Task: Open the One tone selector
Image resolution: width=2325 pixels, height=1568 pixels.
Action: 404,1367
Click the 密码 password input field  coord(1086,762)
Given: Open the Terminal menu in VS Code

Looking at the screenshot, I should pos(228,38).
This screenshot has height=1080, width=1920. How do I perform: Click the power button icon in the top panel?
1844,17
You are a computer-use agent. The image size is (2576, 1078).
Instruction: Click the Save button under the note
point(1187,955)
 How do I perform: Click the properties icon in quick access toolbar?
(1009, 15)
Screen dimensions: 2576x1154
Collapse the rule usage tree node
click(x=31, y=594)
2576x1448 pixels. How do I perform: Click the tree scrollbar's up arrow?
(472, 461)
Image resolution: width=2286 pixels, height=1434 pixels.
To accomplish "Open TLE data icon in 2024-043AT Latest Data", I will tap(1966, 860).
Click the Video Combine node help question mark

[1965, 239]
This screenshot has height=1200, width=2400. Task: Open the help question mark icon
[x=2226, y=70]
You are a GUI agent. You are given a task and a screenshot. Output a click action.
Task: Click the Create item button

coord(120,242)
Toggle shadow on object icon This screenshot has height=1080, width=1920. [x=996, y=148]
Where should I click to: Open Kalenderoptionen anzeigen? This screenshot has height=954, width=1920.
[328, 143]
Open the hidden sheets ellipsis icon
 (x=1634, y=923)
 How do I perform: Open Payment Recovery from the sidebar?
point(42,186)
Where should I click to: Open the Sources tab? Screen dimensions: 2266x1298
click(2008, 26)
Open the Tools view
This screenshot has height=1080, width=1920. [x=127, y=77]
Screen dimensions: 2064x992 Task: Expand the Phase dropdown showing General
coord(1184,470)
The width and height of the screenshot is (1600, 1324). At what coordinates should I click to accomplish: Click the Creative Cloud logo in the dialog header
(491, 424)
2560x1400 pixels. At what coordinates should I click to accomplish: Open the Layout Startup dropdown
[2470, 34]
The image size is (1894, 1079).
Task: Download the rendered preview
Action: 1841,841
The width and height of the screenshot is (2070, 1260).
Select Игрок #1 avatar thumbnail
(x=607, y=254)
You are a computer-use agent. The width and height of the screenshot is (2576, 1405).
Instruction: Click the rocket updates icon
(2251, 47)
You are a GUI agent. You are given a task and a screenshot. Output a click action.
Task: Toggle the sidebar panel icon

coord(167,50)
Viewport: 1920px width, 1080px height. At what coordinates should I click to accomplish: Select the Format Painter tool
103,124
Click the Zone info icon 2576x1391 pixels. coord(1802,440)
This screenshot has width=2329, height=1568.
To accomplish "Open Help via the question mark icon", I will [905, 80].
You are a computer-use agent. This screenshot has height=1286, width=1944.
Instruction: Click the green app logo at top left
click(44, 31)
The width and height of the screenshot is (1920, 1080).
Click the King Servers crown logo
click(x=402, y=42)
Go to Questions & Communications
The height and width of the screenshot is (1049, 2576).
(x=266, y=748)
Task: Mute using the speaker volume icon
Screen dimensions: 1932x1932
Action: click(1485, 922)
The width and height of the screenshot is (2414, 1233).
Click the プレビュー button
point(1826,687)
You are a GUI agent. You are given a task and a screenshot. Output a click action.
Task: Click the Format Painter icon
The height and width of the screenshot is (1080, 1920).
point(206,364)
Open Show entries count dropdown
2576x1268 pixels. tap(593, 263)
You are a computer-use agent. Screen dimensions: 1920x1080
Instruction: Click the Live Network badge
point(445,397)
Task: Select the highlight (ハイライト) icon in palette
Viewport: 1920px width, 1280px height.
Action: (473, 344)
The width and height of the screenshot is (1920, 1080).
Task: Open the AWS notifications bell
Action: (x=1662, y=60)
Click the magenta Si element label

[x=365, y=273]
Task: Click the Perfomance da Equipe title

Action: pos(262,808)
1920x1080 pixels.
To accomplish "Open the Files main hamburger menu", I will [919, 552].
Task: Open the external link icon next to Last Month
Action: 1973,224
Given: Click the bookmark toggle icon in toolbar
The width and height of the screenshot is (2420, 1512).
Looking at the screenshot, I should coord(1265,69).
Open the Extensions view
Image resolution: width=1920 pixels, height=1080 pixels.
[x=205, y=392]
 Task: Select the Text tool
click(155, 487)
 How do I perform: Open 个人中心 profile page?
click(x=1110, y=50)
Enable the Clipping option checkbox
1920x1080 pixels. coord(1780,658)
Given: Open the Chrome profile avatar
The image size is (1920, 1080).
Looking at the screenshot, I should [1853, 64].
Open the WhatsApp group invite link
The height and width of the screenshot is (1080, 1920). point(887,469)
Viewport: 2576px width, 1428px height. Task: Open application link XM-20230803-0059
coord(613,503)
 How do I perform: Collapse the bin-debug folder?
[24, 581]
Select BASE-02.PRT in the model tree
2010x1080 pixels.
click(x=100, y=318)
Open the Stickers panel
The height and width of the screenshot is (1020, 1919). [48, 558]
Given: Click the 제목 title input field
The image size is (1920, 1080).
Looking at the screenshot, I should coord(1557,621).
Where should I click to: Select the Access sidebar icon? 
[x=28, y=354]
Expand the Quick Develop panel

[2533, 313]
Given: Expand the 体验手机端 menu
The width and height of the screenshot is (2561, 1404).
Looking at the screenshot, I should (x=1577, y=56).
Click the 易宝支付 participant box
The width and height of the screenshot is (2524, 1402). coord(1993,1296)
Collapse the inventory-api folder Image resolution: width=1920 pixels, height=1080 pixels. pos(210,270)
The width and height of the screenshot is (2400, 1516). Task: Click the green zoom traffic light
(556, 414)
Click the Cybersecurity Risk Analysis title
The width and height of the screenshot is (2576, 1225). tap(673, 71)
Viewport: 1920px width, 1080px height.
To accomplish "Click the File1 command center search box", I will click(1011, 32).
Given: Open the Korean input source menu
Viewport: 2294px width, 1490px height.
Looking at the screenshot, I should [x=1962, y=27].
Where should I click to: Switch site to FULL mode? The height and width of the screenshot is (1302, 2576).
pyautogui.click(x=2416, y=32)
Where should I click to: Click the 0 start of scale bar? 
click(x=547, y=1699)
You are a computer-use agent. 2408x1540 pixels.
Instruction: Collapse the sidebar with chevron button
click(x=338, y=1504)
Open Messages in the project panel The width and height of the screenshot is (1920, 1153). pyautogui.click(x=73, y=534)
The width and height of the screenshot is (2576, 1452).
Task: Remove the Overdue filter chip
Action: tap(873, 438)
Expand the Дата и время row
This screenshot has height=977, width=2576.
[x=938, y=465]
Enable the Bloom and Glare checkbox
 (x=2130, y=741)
____
Your task —
Go through the records and copy each one exactly.

Result —
Task: Open the One tone selector
Image resolution: width=2325 pixels, height=1568 pixels.
Action: 404,1367
Click the 密码 password input field  coord(1086,762)
Given: Open the Terminal menu in VS Code

Looking at the screenshot, I should pos(228,38).
This screenshot has height=1080, width=1920. How do I perform: Click the power button icon in the top panel?
1844,17
You are a computer-use agent. The image size is (2576, 1078).
Instruction: Click the Save button under the note
point(1187,955)
 How do I perform: Click the properties icon in quick access toolbar?
(1009, 15)
Screen dimensions: 2576x1154
Collapse the rule usage tree node
click(x=31, y=594)
2576x1448 pixels. How do I perform: Click the tree scrollbar's up arrow?
(472, 461)
Image resolution: width=2286 pixels, height=1434 pixels.
To accomplish "Open TLE data icon in 2024-043AT Latest Data", I will tap(1966, 860).
Click the Video Combine node help question mark

[1965, 239]
This screenshot has height=1200, width=2400. Task: Open the help question mark icon
[x=2226, y=70]
You are a GUI agent. You are given a task and a screenshot. Output a click action.
Task: Click the Create item button

coord(120,242)
Toggle shadow on object icon This screenshot has height=1080, width=1920. [x=996, y=148]
Where should I click to: Open Kalenderoptionen anzeigen? This screenshot has height=954, width=1920.
[328, 143]
Open the hidden sheets ellipsis icon
 (x=1634, y=923)
 How do I perform: Open Payment Recovery from the sidebar?
point(42,186)
Where should I click to: Open the Sources tab? Screen dimensions: 2266x1298
click(2008, 26)
Open the Tools view
This screenshot has height=1080, width=1920. [x=127, y=77]
Screen dimensions: 2064x992 Task: Expand the Phase dropdown showing General
coord(1184,470)
The width and height of the screenshot is (1600, 1324). At what coordinates should I click to accomplish: Click the Creative Cloud logo in the dialog header
(491, 424)
2560x1400 pixels. At what coordinates should I click to accomplish: Open the Layout Startup dropdown
[2470, 34]
The image size is (1894, 1079).
Task: Download the rendered preview
Action: 1841,841
The width and height of the screenshot is (2070, 1260).
Select Игрок #1 avatar thumbnail
(x=607, y=254)
You are a computer-use agent. The width and height of the screenshot is (2576, 1405).
Instruction: Click the rocket updates icon
(2251, 47)
You are a GUI agent. You are given a task and a screenshot. Output a click action.
Task: Toggle the sidebar panel icon

coord(167,50)
Viewport: 1920px width, 1080px height. At what coordinates should I click to accomplish: Select the Format Painter tool
103,124
Click the Zone info icon 2576x1391 pixels. coord(1802,440)
This screenshot has width=2329, height=1568.
To accomplish "Open Help via the question mark icon", I will [905, 80].
You are a computer-use agent. This screenshot has height=1286, width=1944.
Instruction: Click the green app logo at top left
click(44, 31)
The width and height of the screenshot is (1920, 1080).
Click the King Servers crown logo
click(x=402, y=42)
Go to Questions & Communications
The height and width of the screenshot is (1049, 2576).
(x=266, y=748)
Task: Mute using the speaker volume icon
Screen dimensions: 1932x1932
Action: click(1485, 922)
The width and height of the screenshot is (2414, 1233).
Click the プレビュー button
point(1826,687)
You are a GUI agent. You are given a task and a screenshot. Output a click action.
Task: Click the Format Painter icon
The height and width of the screenshot is (1080, 1920).
point(206,364)
Open Show entries count dropdown
2576x1268 pixels. tap(593, 263)
You are a computer-use agent. Screen dimensions: 1920x1080
Instruction: Click the Live Network badge
point(445,397)
Task: Select the highlight (ハイライト) icon in palette
Viewport: 1920px width, 1280px height.
Action: (473, 344)
The width and height of the screenshot is (1920, 1080).
Task: Open the AWS notifications bell
Action: (x=1662, y=60)
Click the magenta Si element label

[x=365, y=273]
Task: Click the Perfomance da Equipe title

Action: pos(262,808)
1920x1080 pixels.
To accomplish "Open the Files main hamburger menu", I will [919, 552].
Task: Open the external link icon next to Last Month
Action: 1973,224
Given: Click the bookmark toggle icon in toolbar
The width and height of the screenshot is (2420, 1512).
Looking at the screenshot, I should coord(1265,69).
Open the Extensions view
Image resolution: width=1920 pixels, height=1080 pixels.
[x=205, y=392]
 Task: Select the Text tool
click(155, 487)
 How do I perform: Open 个人中心 profile page?
click(x=1110, y=50)
Enable the Clipping option checkbox
1920x1080 pixels. coord(1780,658)
Given: Open the Chrome profile avatar
The image size is (1920, 1080).
Looking at the screenshot, I should [1853, 64].
Open the WhatsApp group invite link
The height and width of the screenshot is (1080, 1920). point(887,469)
Viewport: 2576px width, 1428px height. Task: Open application link XM-20230803-0059
coord(613,503)
 How do I perform: Collapse the bin-debug folder?
[24, 581]
Select BASE-02.PRT in the model tree
2010x1080 pixels.
click(x=100, y=318)
Open the Stickers panel
The height and width of the screenshot is (1020, 1919). [48, 558]
Given: Click the 제목 title input field
The image size is (1920, 1080).
Looking at the screenshot, I should coord(1557,621).
Where should I click to: Select the Access sidebar icon? 
[x=28, y=354]
Expand the Quick Develop panel

[2533, 313]
Given: Expand the 体验手机端 menu
The width and height of the screenshot is (2561, 1404).
Looking at the screenshot, I should (x=1577, y=56).
Click the 易宝支付 participant box
The width and height of the screenshot is (2524, 1402). coord(1993,1296)
Collapse the inventory-api folder Image resolution: width=1920 pixels, height=1080 pixels. pos(210,270)
The width and height of the screenshot is (2400, 1516). Task: Click the green zoom traffic light
(556, 414)
Click the Cybersecurity Risk Analysis title
The width and height of the screenshot is (2576, 1225). tap(673, 71)
Viewport: 1920px width, 1080px height.
To accomplish "Click the File1 command center search box", I will click(1011, 32).
Given: Open the Korean input source menu
Viewport: 2294px width, 1490px height.
Looking at the screenshot, I should [x=1962, y=27].
Where should I click to: Switch site to FULL mode? The height and width of the screenshot is (1302, 2576).
pyautogui.click(x=2416, y=32)
Where should I click to: Click the 0 start of scale bar? 
click(x=547, y=1699)
You are a computer-use agent. 2408x1540 pixels.
Instruction: Collapse the sidebar with chevron button
click(x=338, y=1504)
Open Messages in the project panel The width and height of the screenshot is (1920, 1153). pyautogui.click(x=73, y=534)
The width and height of the screenshot is (2576, 1452).
Task: Remove the Overdue filter chip
Action: tap(873, 438)
Expand the Дата и время row
This screenshot has height=977, width=2576.
[x=938, y=465]
Enable the Bloom and Glare checkbox
 (x=2130, y=741)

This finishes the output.